* _YOUR INSTRUCTIONS_
With nothing added or dropped, output every record below exactly.

* _Pixel coordinate grounding data_
══════════════════════════════
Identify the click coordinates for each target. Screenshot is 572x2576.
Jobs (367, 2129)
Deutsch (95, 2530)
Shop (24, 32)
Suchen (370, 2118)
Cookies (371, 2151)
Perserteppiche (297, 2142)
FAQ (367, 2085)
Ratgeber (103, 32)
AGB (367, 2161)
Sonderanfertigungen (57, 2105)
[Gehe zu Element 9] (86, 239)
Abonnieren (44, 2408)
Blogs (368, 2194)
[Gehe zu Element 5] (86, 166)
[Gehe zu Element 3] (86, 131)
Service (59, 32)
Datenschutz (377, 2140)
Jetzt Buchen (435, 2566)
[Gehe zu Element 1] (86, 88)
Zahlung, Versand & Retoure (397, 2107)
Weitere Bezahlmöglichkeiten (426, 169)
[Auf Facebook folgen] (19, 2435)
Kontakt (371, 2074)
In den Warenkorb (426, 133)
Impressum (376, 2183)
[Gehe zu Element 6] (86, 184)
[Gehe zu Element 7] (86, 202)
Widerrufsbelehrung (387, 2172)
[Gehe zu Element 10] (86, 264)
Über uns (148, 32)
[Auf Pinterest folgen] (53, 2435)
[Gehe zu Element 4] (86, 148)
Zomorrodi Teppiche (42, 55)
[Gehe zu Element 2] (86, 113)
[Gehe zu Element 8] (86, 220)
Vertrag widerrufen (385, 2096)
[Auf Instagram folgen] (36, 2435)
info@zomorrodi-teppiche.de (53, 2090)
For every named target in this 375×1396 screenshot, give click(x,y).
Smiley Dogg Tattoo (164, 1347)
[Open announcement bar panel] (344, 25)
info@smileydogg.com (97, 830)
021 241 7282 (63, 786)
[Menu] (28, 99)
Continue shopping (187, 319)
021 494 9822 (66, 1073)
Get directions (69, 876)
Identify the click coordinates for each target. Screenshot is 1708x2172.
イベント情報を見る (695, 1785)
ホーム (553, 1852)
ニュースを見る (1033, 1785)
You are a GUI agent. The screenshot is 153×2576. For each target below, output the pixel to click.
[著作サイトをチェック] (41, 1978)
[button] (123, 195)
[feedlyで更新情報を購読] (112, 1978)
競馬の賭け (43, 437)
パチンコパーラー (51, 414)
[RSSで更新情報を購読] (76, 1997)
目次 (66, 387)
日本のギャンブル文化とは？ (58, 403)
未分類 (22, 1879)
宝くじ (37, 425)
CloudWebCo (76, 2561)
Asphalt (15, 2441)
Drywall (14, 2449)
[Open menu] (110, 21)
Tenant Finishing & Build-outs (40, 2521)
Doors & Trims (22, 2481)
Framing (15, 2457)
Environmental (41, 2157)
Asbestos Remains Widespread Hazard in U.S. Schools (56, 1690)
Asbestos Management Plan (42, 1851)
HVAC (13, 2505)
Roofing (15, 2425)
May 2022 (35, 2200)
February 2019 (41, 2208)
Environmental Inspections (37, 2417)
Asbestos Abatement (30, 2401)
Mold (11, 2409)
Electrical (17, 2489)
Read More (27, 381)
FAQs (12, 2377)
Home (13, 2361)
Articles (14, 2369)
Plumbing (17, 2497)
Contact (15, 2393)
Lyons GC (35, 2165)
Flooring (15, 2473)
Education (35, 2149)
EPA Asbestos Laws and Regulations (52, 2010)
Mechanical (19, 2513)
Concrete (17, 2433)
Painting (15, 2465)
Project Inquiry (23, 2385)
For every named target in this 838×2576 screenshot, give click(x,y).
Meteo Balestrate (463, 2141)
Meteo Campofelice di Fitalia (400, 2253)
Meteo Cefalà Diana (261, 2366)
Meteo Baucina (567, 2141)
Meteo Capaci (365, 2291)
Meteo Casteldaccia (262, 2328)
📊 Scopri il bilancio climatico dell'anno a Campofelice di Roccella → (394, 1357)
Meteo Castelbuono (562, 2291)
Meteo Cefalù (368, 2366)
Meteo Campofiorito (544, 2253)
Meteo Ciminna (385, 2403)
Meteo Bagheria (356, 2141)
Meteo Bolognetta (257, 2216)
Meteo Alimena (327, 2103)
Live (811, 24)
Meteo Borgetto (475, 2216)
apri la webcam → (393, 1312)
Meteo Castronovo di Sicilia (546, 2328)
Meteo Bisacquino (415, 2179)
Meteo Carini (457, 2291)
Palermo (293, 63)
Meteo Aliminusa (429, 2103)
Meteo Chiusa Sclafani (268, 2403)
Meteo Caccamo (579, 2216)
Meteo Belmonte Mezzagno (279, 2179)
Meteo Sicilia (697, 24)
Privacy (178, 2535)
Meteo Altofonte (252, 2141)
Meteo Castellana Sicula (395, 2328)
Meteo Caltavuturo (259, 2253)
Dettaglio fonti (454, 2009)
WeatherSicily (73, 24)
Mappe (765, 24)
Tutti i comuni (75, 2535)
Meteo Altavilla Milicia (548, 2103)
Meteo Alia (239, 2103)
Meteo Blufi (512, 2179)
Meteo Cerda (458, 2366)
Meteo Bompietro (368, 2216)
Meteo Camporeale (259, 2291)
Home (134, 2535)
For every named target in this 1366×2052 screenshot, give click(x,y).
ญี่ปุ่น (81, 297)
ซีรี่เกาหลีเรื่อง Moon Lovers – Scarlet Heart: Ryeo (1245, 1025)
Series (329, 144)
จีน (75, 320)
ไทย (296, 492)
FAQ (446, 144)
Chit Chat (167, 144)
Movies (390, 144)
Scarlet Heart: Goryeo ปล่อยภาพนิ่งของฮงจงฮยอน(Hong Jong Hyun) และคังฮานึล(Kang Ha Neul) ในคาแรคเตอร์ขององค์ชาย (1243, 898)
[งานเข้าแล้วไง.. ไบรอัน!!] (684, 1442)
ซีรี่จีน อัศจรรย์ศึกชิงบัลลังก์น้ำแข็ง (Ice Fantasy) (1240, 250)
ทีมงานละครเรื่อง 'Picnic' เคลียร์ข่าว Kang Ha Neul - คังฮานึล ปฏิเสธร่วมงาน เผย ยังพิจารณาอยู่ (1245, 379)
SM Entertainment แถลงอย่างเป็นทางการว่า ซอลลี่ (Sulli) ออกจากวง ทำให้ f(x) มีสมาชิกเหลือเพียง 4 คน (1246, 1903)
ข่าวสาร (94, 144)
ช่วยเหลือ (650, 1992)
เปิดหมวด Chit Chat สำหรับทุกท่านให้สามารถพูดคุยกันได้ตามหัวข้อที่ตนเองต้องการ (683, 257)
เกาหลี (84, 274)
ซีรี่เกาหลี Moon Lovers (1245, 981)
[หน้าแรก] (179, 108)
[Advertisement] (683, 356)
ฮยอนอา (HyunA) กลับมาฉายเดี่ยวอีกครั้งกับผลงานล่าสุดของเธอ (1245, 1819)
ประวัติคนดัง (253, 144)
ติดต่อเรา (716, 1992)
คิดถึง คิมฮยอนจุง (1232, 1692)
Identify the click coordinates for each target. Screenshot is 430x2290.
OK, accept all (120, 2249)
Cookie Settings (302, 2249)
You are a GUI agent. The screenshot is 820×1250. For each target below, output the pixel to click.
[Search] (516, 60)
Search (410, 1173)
══════════════════════════════
* _SOLUTION TO THE EXERCISE_
Identify the click coordinates for each target. Screenshot is 572x2576.
Jobs (367, 2129)
Deutsch (95, 2530)
Shop (24, 32)
Suchen (370, 2118)
Cookies (371, 2151)
Perserteppiche (297, 2142)
FAQ (367, 2085)
Ratgeber (103, 32)
AGB (367, 2161)
Sonderanfertigungen (57, 2105)
[Gehe zu Element 9] (86, 239)
Abonnieren (44, 2408)
Blogs (368, 2194)
[Gehe zu Element 5] (86, 166)
[Gehe zu Element 3] (86, 131)
Service (59, 32)
Datenschutz (377, 2140)
Jetzt Buchen (435, 2566)
[Gehe zu Element 1] (86, 88)
Zahlung, Versand & Retoure (397, 2107)
Weitere Bezahlmöglichkeiten (426, 169)
[Auf Facebook folgen] (19, 2435)
Kontakt (371, 2074)
In den Warenkorb (426, 133)
Impressum (376, 2183)
[Gehe zu Element 6] (86, 184)
[Gehe zu Element 7] (86, 202)
Widerrufsbelehrung (387, 2172)
[Gehe zu Element 10] (86, 264)
Über uns (148, 32)
[Auf Pinterest folgen] (53, 2435)
[Gehe zu Element 4] (86, 148)
Zomorrodi Teppiche (42, 55)
[Gehe zu Element 2] (86, 113)
[Gehe zu Element 8] (86, 220)
Vertrag widerrufen (385, 2096)
[Auf Instagram folgen] (36, 2435)
info@zomorrodi-teppiche.de (53, 2090)
For every named target in this 375×1396 screenshot, give click(x,y).
Smiley Dogg Tattoo (164, 1347)
[Open announcement bar panel] (344, 25)
info@smileydogg.com (97, 830)
021 241 7282 (63, 786)
[Menu] (28, 99)
Continue shopping (187, 319)
021 494 9822 (66, 1073)
Get directions (69, 876)
Identify the click coordinates for each target. Screenshot is 1708x2172.
イベント情報を見る (695, 1785)
ホーム (553, 1852)
ニュースを見る (1033, 1785)
You are a GUI agent. The screenshot is 153×2576. For each target below, output the pixel to click.
[著作サイトをチェック] (41, 1978)
[button] (123, 195)
[feedlyで更新情報を購読] (112, 1978)
競馬の賭け (43, 437)
パチンコパーラー (51, 414)
[RSSで更新情報を購読] (76, 1997)
目次 (66, 387)
日本のギャンブル文化とは？ (58, 403)
未分類 (22, 1879)
宝くじ (37, 425)
CloudWebCo (76, 2561)
Asphalt (15, 2441)
Drywall (14, 2449)
[Open menu] (110, 21)
Tenant Finishing & Build-outs (40, 2521)
Doors & Trims (22, 2481)
Framing (15, 2457)
Environmental (41, 2157)
Asbestos Remains Widespread Hazard in U.S. Schools (56, 1690)
Asbestos Management Plan (42, 1851)
HVAC (13, 2505)
Roofing (15, 2425)
May 2022 (35, 2200)
February 2019 (41, 2208)
Environmental Inspections (37, 2417)
Asbestos Abatement (30, 2401)
Mold (11, 2409)
Electrical (17, 2489)
Read More (27, 381)
FAQs (12, 2377)
Home (13, 2361)
Articles (14, 2369)
Plumbing (17, 2497)
Contact (15, 2393)
Lyons GC (35, 2165)
Flooring (15, 2473)
Education (35, 2149)
EPA Asbestos Laws and Regulations (52, 2010)
Mechanical (19, 2513)
Concrete (17, 2433)
Painting (15, 2465)
Project Inquiry (23, 2385)
For every named target in this 838×2576 screenshot, give click(x,y).
Meteo Balestrate (463, 2141)
Meteo Campofelice di Fitalia (400, 2253)
Meteo Cefalà Diana (261, 2366)
Meteo Baucina (567, 2141)
Meteo Capaci (365, 2291)
Meteo Casteldaccia (262, 2328)
📊 Scopri il bilancio climatico dell'anno a Campofelice di Roccella → (394, 1357)
Meteo Castelbuono (562, 2291)
Meteo Cefalù (368, 2366)
Meteo Campofiorito (544, 2253)
Meteo Ciminna (385, 2403)
Meteo Bagheria (356, 2141)
Meteo Bolognetta (257, 2216)
Meteo Alimena (327, 2103)
Live (811, 24)
Meteo Borgetto (475, 2216)
apri la webcam → (393, 1312)
Meteo Castronovo di Sicilia (546, 2328)
Meteo Bisacquino (415, 2179)
Meteo Carini (457, 2291)
Palermo (293, 63)
Meteo Aliminusa (429, 2103)
Meteo Chiusa Sclafani (268, 2403)
Meteo Caccamo (579, 2216)
Meteo Belmonte Mezzagno (279, 2179)
Meteo Sicilia (697, 24)
Privacy (178, 2535)
Meteo Altofonte (252, 2141)
Meteo Castellana Sicula (395, 2328)
Meteo Caltavuturo (259, 2253)
Dettaglio fonti (454, 2009)
WeatherSicily (73, 24)
Mappe (765, 24)
Tutti i comuni (75, 2535)
Meteo Altavilla Milicia (548, 2103)
Meteo Alia (239, 2103)
Meteo Blufi (512, 2179)
Meteo Cerda (458, 2366)
Meteo Bompietro (368, 2216)
Meteo Camporeale (259, 2291)
Home (134, 2535)
For every named target in this 1366×2052 screenshot, give click(x,y).
ญี่ปุ่น (81, 297)
ซีรี่เกาหลีเรื่อง Moon Lovers – Scarlet Heart: Ryeo (1245, 1025)
Series (329, 144)
จีน (75, 320)
ไทย (296, 492)
FAQ (446, 144)
Chit Chat (167, 144)
Movies (390, 144)
Scarlet Heart: Goryeo ปล่อยภาพนิ่งของฮงจงฮยอน(Hong Jong Hyun) และคังฮานึล(Kang Ha Neul) ในคาแรคเตอร์ขององค์ชาย (1243, 898)
[งานเข้าแล้วไง.. ไบรอัน!!] (684, 1442)
ซีรี่จีน อัศจรรย์ศึกชิงบัลลังก์น้ำแข็ง (Ice Fantasy) (1240, 250)
ทีมงานละครเรื่อง 'Picnic' เคลียร์ข่าว Kang Ha Neul - คังฮานึล ปฏิเสธร่วมงาน เผย ยังพิจารณาอยู่ (1245, 379)
SM Entertainment แถลงอย่างเป็นทางการว่า ซอลลี่ (Sulli) ออกจากวง ทำให้ f(x) มีสมาชิกเหลือเพียง 4 คน (1246, 1903)
ข่าวสาร (94, 144)
ช่วยเหลือ (650, 1992)
เปิดหมวด Chit Chat สำหรับทุกท่านให้สามารถพูดคุยกันได้ตามหัวข้อที่ตนเองต้องการ (683, 257)
เกาหลี (84, 274)
ซีรี่เกาหลี Moon Lovers (1245, 981)
[หน้าแรก] (179, 108)
[Advertisement] (683, 356)
ฮยอนอา (HyunA) กลับมาฉายเดี่ยวอีกครั้งกับผลงานล่าสุดของเธอ (1245, 1819)
ประวัติคนดัง (253, 144)
ติดต่อเรา (716, 1992)
คิดถึง คิมฮยอนจุง (1232, 1692)
Identify the click coordinates for each target. Screenshot is 430x2290.
OK, accept all (120, 2249)
Cookie Settings (302, 2249)
You are a GUI agent. The screenshot is 820×1250. For each target below, output the pixel to click.
[Search] (516, 60)
Search (410, 1173)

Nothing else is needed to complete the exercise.